Acesso desigual, judicialização e os limites da regulação atual
Embora os avanços tenham sido significativos ao longo da última década, o uso medicinal da Cannabis ainda permanece limitado para grande parte da população.
A falta de uma política nacional que regulamente o cultivo de Cannabis amplia os desafios do setor. Sem produção interna, os custos continuam altos, o que compromete o acesso regular e individualizado — especialmente para pacientes que dependem de concentrações específicas ou fórmulas personalizadas.
Nesse cenário, a judicialização tornou-se uma brecha importante para pacientes que buscam um tratamento. Embora o país tenha normas para importação e comercialização, a falta de regulamentação sobre o plantio gera um ambiente regulatório instável — com impactos diretos sobre o acesso, a segurança jurídica e o próprio desenvolvimento do setor.
A expectativa é que, ainda neste mês de maio, a Anvisa responda à determinação do Superior Tribunal de Justiça com diretrizes claras para o cultivo de Cannabis com fins medicinais. Essa regulamentação pode marcar uma virada no modelo atual, abrindo espaço para uma política mais acessível, nacionalizada e compatível com as necessidades reais dos pacientes brasileiros.
O próximo passo: regulamentar o cultivo nacional
Em fevereiro de 2025, o STJ manteve a decisão que obriga a Anvisa ou a União a regulamentar, até maio deste ano, o cultivo de Cannabis com baixo teor de THC. A medida tem potencial para redefinir o cenário atual, viabilizando a produção nacional de medicamentos, com impacto direto na redução de custos e na ampliação do acesso para os pacientes brasileiros.

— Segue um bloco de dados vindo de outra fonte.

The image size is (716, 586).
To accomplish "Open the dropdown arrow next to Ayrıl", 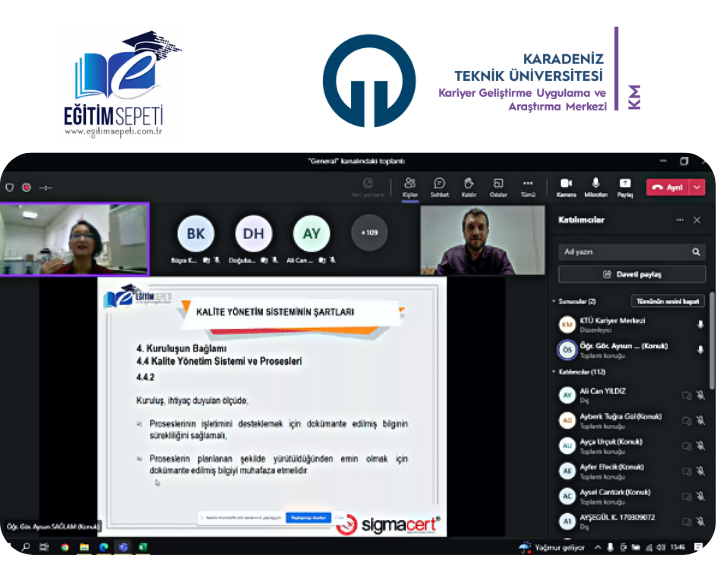I will [697, 187].
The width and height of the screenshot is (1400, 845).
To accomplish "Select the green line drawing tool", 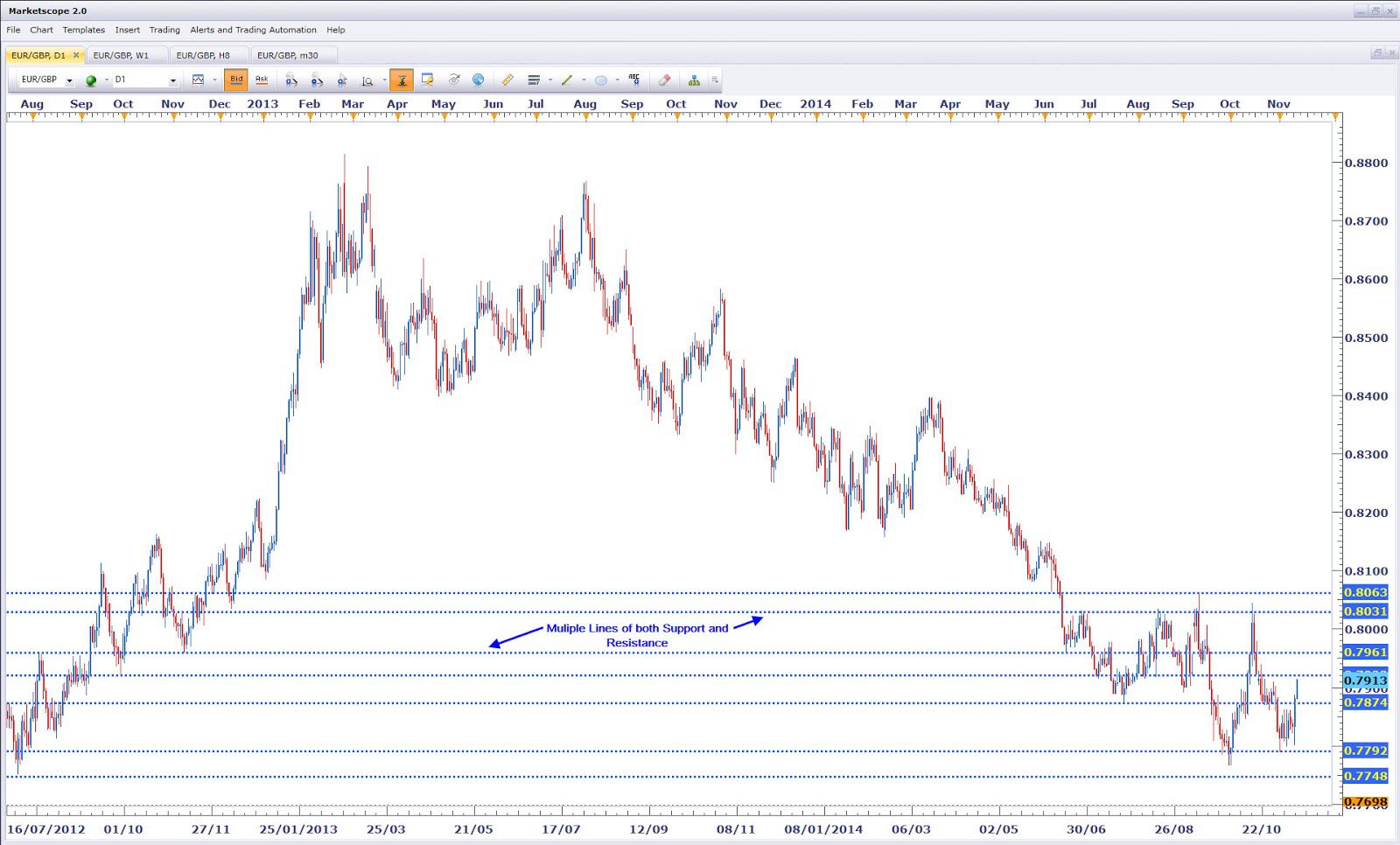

Segundo especialistas, permitir o cultivo doméstico representa um passo necessário e alinhado aos fundamentos do direito à saúde e à dignidade da pessoa humana. A deliberação da Anvisa pode inaugurar uma nova fase na regulamentação da Cannabis medicinal no Brasil.
Dez anos depois: avanços consolidados, mas desafios persistem
Desde a publicação da RDC nº 17, a medicina endocanabinoide ganhou destaque em consultórios, congressos e universidades. Isso reflete o crescente reconhecimento do tema no campo da saúde.
Em 2024, o setor alcançou a marca de 672 mil pacientes em tratamento, com cobertura em mais de 80% dos municípios brasileiros — um aumento de 56% em relação ao ano anterior, segundo o 3º Anuário da Cannabis Medicinal no Brasil. A maior parte desses pacientes consome produtos importados via RDC 660, que lideram as vendas no país.
Apesar dos avanços, o acesso aos tratamentos ainda enfrenta limitações, especialmente no que diz respeito à diversidade de produtos e à presença em regiões mais afastadas. Como a produção nacional ainda não foi regulamentada, o mercado segue sustentado majoritariamente por produtos importados, cuja oferta tem sido fundamental para atender à crescente demanda dos pacientes brasileiros. Ainda assim, a expectativa em torno da regulamentação do cultivo nacional reflete o desejo por uma política de acesso mais ampla, com soluções que possam combinar qualidade, variedade e maior capilaridade no território nacional.